» **INSTRUCTIONS TO FOLLOW**
Filter the records below and copy every line containing the word "will".

________________________

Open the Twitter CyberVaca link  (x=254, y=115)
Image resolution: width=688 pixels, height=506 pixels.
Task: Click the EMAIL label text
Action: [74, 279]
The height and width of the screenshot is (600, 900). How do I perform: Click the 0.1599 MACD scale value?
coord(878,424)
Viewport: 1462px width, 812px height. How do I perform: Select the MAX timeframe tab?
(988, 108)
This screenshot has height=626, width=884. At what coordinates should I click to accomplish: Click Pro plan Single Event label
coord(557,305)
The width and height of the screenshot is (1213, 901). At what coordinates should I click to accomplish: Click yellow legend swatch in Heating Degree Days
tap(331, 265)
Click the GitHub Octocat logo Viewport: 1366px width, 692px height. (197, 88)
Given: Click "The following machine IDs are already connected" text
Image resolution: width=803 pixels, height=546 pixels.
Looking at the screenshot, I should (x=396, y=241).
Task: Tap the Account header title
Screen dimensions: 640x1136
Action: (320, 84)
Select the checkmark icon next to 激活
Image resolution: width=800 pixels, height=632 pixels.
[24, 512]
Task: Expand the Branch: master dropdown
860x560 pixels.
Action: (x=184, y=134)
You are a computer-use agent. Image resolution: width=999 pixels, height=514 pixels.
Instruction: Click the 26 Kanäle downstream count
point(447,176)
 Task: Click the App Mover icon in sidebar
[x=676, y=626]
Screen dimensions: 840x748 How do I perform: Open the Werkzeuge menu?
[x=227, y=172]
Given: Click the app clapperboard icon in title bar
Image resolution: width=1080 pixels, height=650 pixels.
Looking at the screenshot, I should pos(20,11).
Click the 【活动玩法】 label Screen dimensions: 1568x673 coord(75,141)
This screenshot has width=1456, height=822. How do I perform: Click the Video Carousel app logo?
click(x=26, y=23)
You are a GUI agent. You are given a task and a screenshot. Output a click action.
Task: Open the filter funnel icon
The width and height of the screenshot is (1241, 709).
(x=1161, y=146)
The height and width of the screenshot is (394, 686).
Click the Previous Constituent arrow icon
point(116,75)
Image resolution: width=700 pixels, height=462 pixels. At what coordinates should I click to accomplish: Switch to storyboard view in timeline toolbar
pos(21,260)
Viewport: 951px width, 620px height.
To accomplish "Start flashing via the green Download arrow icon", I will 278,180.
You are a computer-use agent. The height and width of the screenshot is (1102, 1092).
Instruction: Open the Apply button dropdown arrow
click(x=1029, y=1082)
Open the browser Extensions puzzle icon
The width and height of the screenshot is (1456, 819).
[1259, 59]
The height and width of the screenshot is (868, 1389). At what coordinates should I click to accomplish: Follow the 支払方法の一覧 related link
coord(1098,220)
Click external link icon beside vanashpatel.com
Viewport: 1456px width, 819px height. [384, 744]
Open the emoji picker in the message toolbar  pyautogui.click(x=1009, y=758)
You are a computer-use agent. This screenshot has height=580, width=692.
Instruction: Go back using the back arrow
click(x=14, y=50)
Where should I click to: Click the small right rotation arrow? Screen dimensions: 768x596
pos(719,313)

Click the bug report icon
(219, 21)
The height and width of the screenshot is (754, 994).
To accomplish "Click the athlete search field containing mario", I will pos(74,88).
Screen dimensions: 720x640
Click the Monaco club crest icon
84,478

________________________

» **FINISHED EXERCISE**
To accomplish "Start flashing via the green Download arrow icon", I will 278,180.
To accomplish "Click the athlete search field containing mario", I will pos(74,88).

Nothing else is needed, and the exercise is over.